Le pays part de très loin il est vrai. En débarquant en 2010, les agents du FMI n’en ont pas cru leurs yeux : « si on avait voulu inventer une administration qui ne pouvait pas fonctionner, on n’aurait pas fait mieux que le fisc grec », raconte l’un d’eux. « Dans le genre, c’est de l’intelligence design », s’amuse-t-il : « ordre juridique byzantin », « autonomie quasi-complète des centres des impôts par rapport au centre », « corruption ». « On peut dire que le paiement des impôts et des cotisations sociales se faisaient sur la base du volontariat avant 2010 », poursuit un fonctionnaire européen présent à Athènes. « Comme le contrôle fiscal individuel n’existait pas, on aurait eu tort de se gêner ».
Depuis 2010, « l’État a commencé à restructurer le fisc », raconte Harry Theoharis. « On a fait partir 1500 agents et on a réduit le nombre de centres des impôts de 290 à 120. Maintenant, il y a peu de contact entre les agents et les citoyens : ces derniers font leur déclaration par internet et payent l’impôt dû auprès des banques, ce qui limite les possibilités de corruption ».
Mais ce n’est pas en quatre ans qu’on bâtit une administration fiscale efficace, surtout avec le même personnel.
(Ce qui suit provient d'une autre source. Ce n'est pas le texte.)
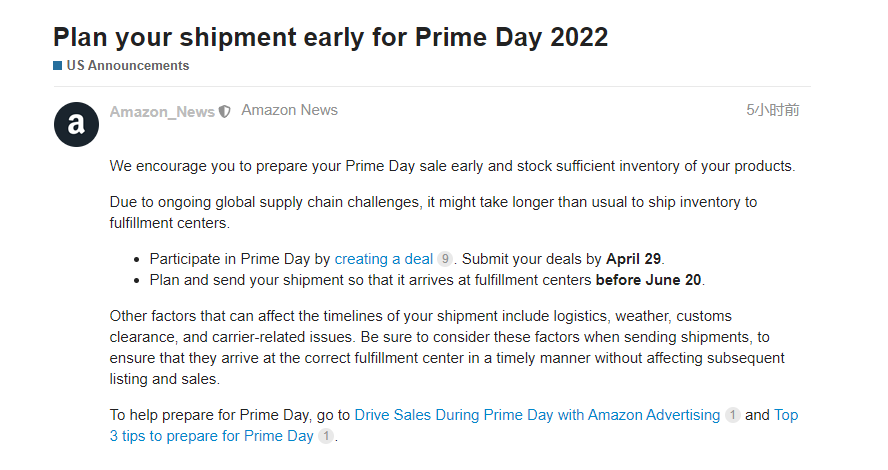Click the count badge ending the post

(x=326, y=437)
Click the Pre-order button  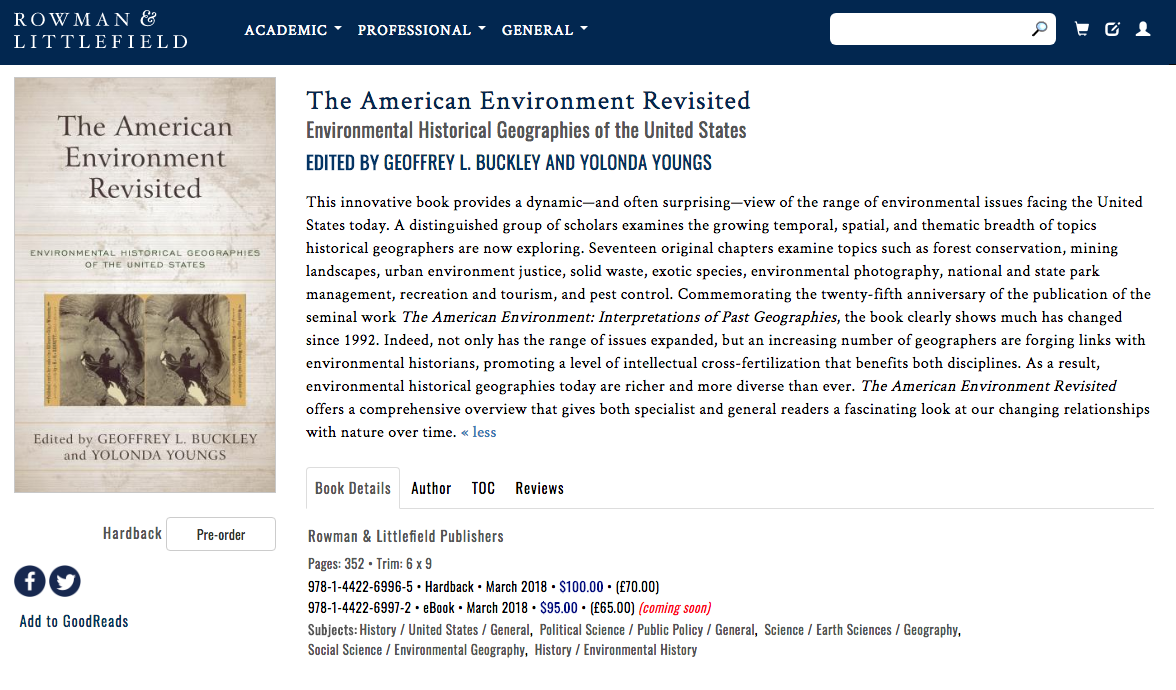220,534
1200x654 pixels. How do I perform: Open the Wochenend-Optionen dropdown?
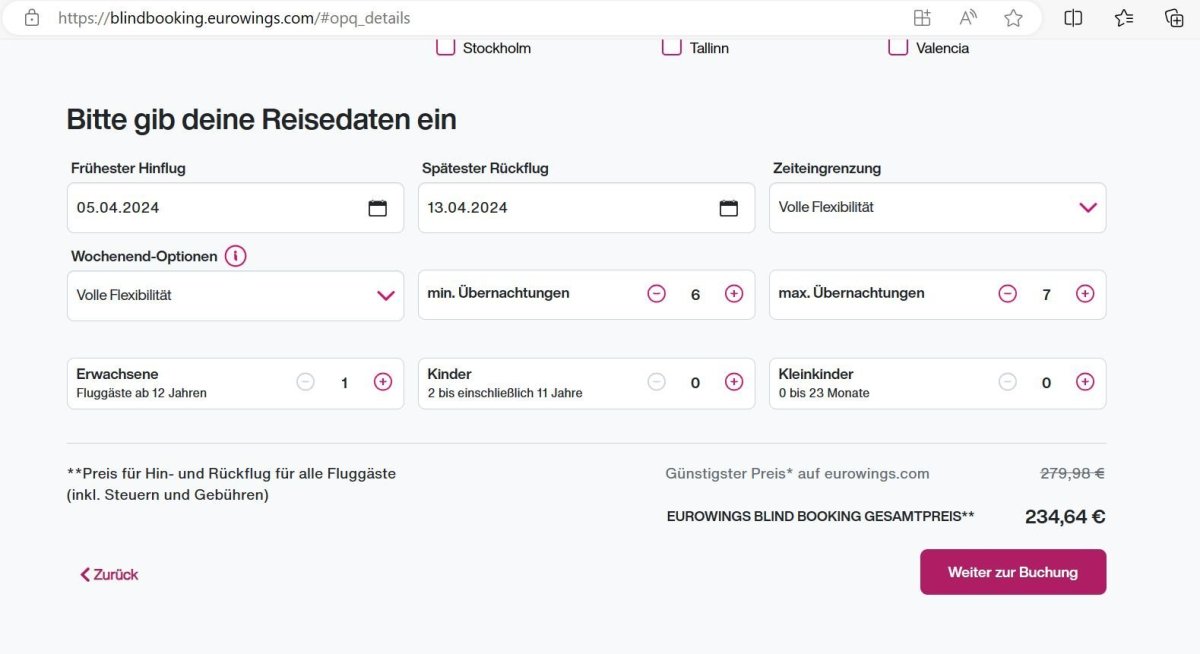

Et c’est d’autant plus vrai que les résistances politiques sont très fortes : « il a fallu se battre pour créer des structures indépendantes du pouvoir politique comme le secrétariat général chargé des recettes fiscales, que dirige Theoharis », raconte un diplomate européen.
Et le bras de fer continue : « la Commission a demandé que 80 % du SDOE (l’élite du contrôle fiscal qui s’attaque aux grandes fortunes, NDLR) soit placé sous les ordres de Theoharis, mais le premier ministre Antonis Samaras et le ministre des Finances Yannis Stournaras ne nous ont accordé que 10 %, car ils veulent garder la main sur les contrôles fiscaux ».
Sans la présence de l’Union et du FMI,« Theoharis sait que ses jours seraient comptés »…
C’est ce contrôle politique du fisc qui explique en grande partie la frustration des Grecs : l’égalité devant l’impôt reste très théorique.
Si les fonctionnaires et les retraités ont vu leurs revenus amputés de 30 % en moyenne et leurs impôts augmenter sans pouvoir y échapper, si les propriétaires ont été passés par le fil de l’épée, ni les armateurs, protégés par une Constitution extrêmement difficile à amender, ni l’Eglise Orthodoxe n’ont été mis à contribution.
De même, « le contrôle des particuliers à fort enjeu », comme le dit un fonctionnaire européen, c’est-à-dire les médecins, les avocats, les pharmaciens, etc., « est l’un des domaines où les progrès sont les plus lents ». Les contrôles fiscaux restent rares et débouchent encore plus rarement sur des redressements et des condamnations.
Enfin, les très gros fraudeurs (entreprises, grandes familles) continuent à bénéficier de fortes protections. « Par exemple, l’un des problèmes majeurs est celui du trafic de carburant qui permet d’éluder des milliards d’euros de taxes. Mais on n’y touche pas, car les intérêts en jeu sont trop puissants ».
Un diagnostic que partage Tryphon Alexiadis : « le manque de volonté politique est le mal principal dont souffre le fisc grec. Les amis politiques de ceux qui sont au pouvoir sont toujours protégés ».